🤖 AI Summary
This work addresses the challenge in imitation learning where multimodal action sequence distributions hinder the simultaneous achievement of action consistency and fine-grained variation. Existing approaches face a trade-off between losing detail through discretization and instability in continuous generation. To resolve this, the paper proposes PF-DAG, a two-stage framework that explicitly decouples the backbone motion patterns from their fine variations: it first selects discrete motion primitives to ensure coarse consistency, then employs a mode-conditioned MeanFlow to generate high-fidelity continuous actions.
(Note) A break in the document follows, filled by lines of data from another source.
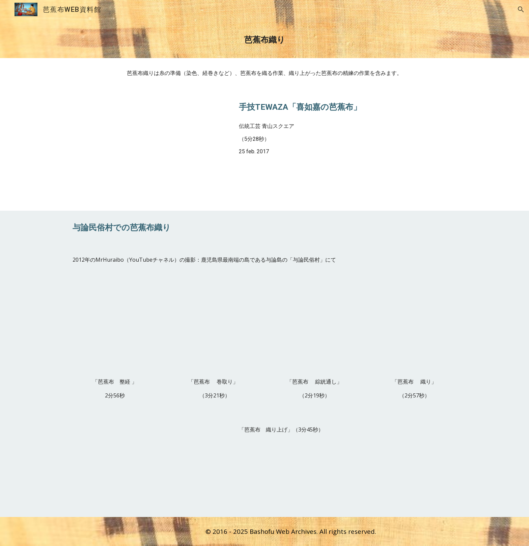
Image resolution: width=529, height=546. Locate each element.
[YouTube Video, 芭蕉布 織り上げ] (148, 465)
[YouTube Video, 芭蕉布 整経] (115, 328)
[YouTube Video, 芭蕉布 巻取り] (214, 328)
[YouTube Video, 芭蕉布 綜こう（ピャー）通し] (314, 328)
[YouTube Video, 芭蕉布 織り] (414, 328)
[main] (264, 38)
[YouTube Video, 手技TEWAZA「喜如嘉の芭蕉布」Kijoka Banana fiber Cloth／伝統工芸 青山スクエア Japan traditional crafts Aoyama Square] (148, 149)
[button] (521, 9)
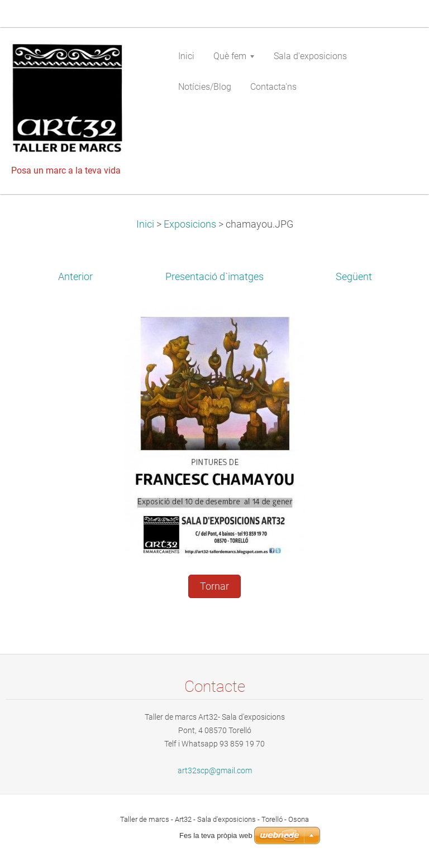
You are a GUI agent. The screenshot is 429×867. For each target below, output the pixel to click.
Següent (354, 276)
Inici (145, 224)
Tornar (214, 586)
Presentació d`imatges (214, 276)
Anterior (75, 276)
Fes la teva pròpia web (215, 835)
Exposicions (190, 224)
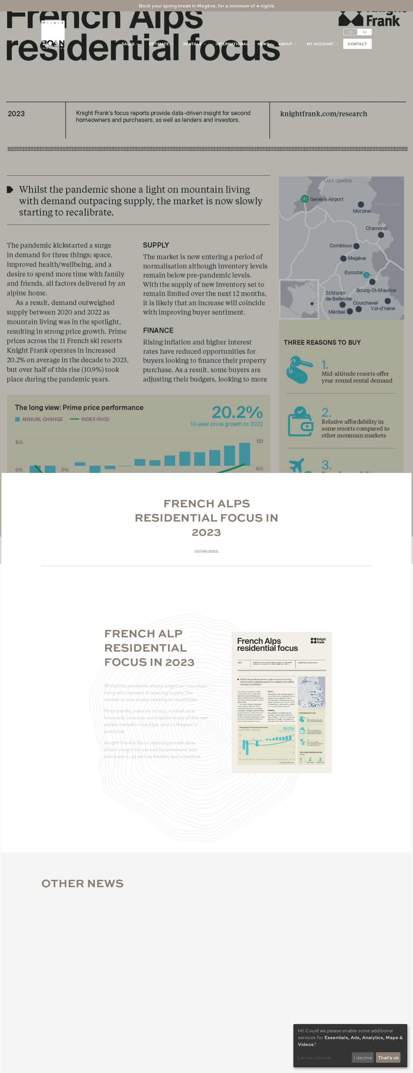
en (365, 32)
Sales (131, 43)
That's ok (388, 1057)
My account (323, 43)
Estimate (161, 43)
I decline (363, 1057)
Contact (357, 43)
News (263, 43)
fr (350, 32)
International (232, 43)
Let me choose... (316, 1057)
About (288, 43)
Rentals (195, 43)
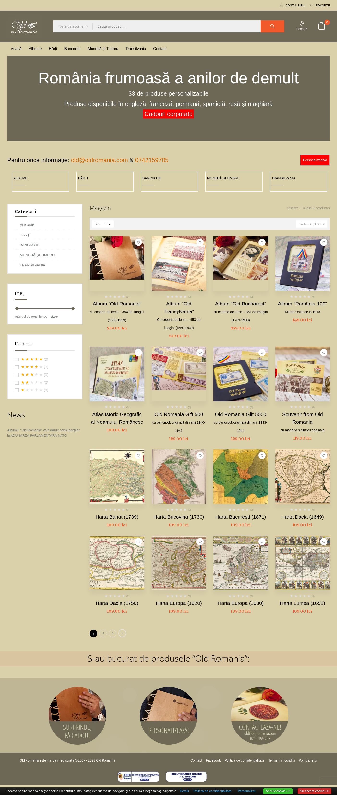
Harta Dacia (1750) (117, 603)
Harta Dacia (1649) (302, 517)
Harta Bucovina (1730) (178, 517)
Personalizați (247, 791)
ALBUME (20, 178)
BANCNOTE (151, 178)
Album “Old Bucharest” (241, 311)
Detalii (184, 791)
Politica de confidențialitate (213, 791)
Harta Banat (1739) (117, 517)
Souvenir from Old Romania (303, 421)
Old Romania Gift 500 (178, 422)
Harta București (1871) (240, 517)
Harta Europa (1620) (179, 603)
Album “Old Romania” (117, 311)
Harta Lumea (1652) (302, 603)
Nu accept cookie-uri (314, 791)
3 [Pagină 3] (113, 633)
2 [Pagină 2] (103, 633)
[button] (321, 26)
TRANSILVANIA (283, 178)
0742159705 (152, 160)
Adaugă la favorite (138, 242)
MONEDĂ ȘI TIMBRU (223, 178)
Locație (301, 26)
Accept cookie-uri (278, 791)
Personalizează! (315, 160)
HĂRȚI (83, 178)
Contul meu (292, 5)
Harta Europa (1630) (240, 603)
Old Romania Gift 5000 (240, 422)
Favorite (320, 5)
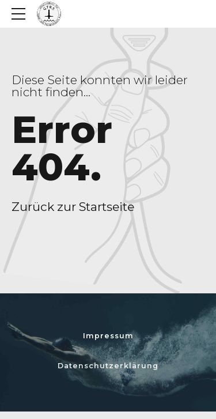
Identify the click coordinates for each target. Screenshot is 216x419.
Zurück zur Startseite (73, 206)
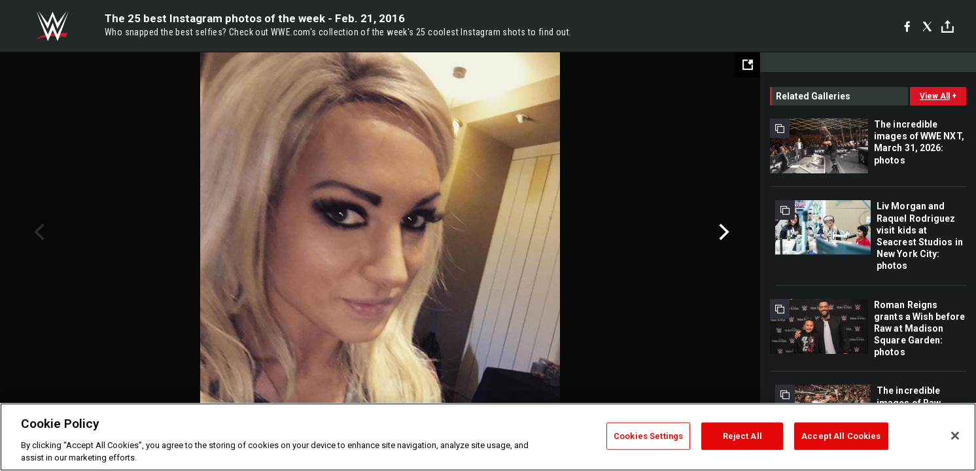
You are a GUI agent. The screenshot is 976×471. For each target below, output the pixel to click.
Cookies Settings (648, 436)
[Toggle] (947, 26)
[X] (927, 26)
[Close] (955, 435)
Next (722, 232)
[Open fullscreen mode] (747, 64)
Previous (37, 232)
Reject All (742, 436)
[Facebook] (907, 26)
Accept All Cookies (840, 436)
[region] (488, 437)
Theoretically, the method achieves a strictly tighter upper bound on mean squared error than single-stage strategies and supports reactive closed-loop control. Evaluated across 56 tasks in Adroit, DexArt, and MetaWorld, PF-DAG outperforms state-of-the-art methods and demonstrates successful generalization to real-world tactile dexterous manipulation.
📝 Abstract
Multi-modal distribution in robotic manipulation action sequences poses critical challenges for imitation learning. To this end, existing approaches often model the action space as either a discrete set of tokens or a continuous, latent-variable distribution. However, both approaches present trade-offs: some methods discretize actions into tokens and therefore lose fine-grained action variations, while others generate continuous actions in a single stage tend to produce unstable mode transitions. To address these limitations, we propose Primary-Fine Decoupling for Action Generation (PF-DAG), a two-stage framework that decouples coarse action consistency from fine-grained variations. First, we compress action chunks into a small set of discrete modes, enabling a lightweight policy to select consistent coarse modes and avoid mode bouncing. Second, a mode conditioned MeanFlow policy is learned to generate high-fidelity continuous actions. Theoretically, we prove PF-DAG's two-stage design achieves a strictly lower MSE bound than single-stage generative policies. Empirically, PF-DAG outperforms state-of-the-art baselines across 56 tasks from Adroit, DexArt, and MetaWorld benchmarks. It further generalizes to real-world tactile dexterous manipulation tasks. Our work demonstrates that explicit mode-level decoupling enables both robust multi-modal modeling and reactive closed-loop control for robotic manipulation.